▶ [Assignment]:
In this exercise, copy exactly the lines from the one that contains "Task: Click the Save file disk icon" through the end of the entries below; pictures are not copied.

▶ [Data section]:
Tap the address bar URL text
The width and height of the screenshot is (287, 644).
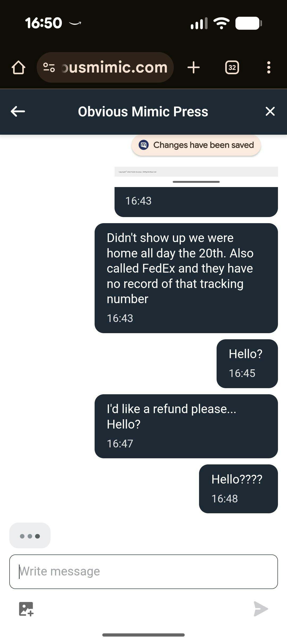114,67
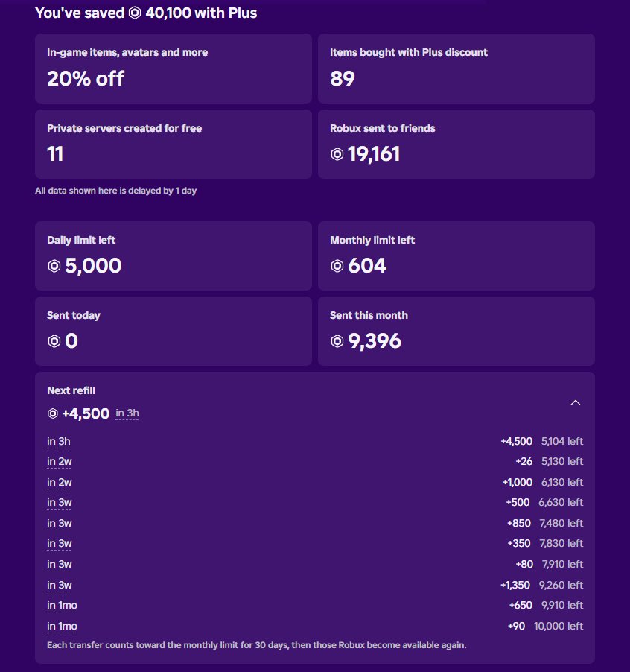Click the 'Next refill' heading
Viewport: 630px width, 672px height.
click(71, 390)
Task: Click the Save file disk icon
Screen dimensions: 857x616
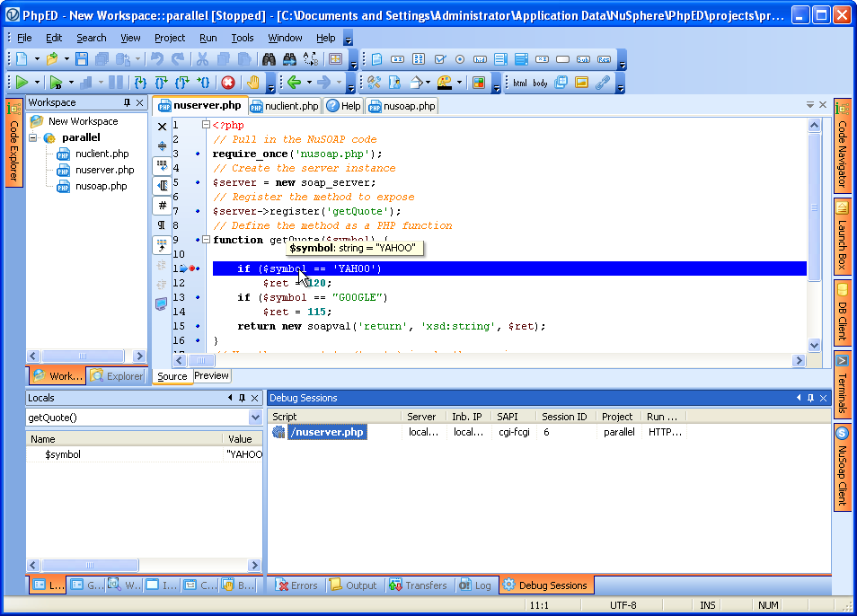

▶ [Solution to this problem]:
Task: Click the Save file disk icon
Screen dimensions: 857x616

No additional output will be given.